Rewrite all of the lines below, including the requests, and shift each coordinate in the answers by adding -131 to every number. Leave the pictures out of your answer.

━━━ Records supplied

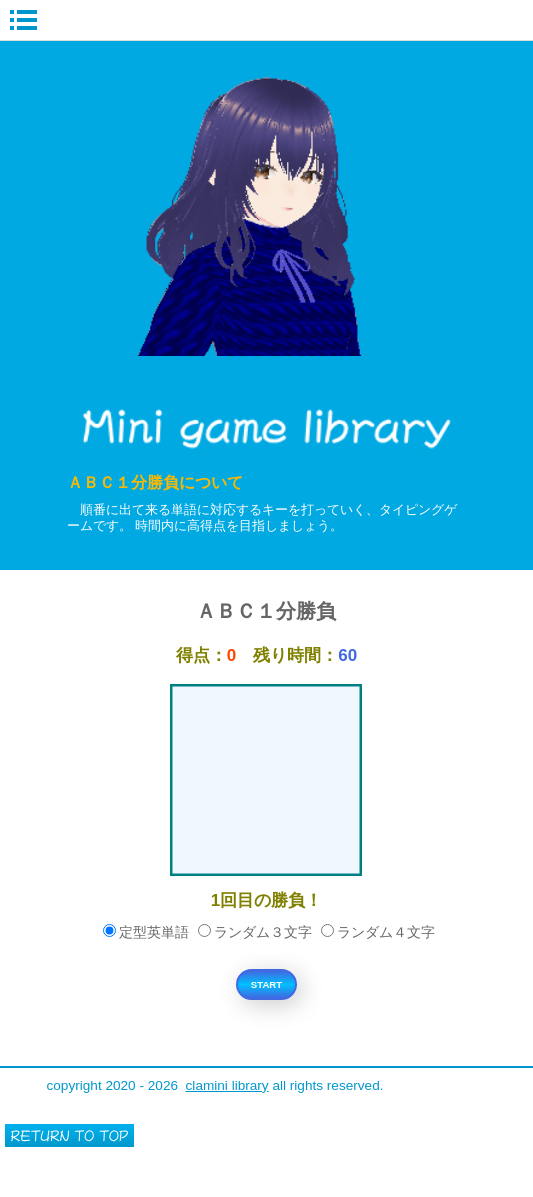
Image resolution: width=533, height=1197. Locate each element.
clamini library (227, 1085)
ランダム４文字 (378, 932)
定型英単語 (146, 932)
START (266, 984)
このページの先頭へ (69, 1135)
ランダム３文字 (255, 932)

━━━━━━

Final result:
Image resolution: width=533, height=1197. Locate each element.
clamini library (96, 954)
ランダム４文字 (247, 801)
定型英単語 (15, 801)
START (135, 853)
このページの先頭へ (-62, 1004)
ランダム３文字 (124, 801)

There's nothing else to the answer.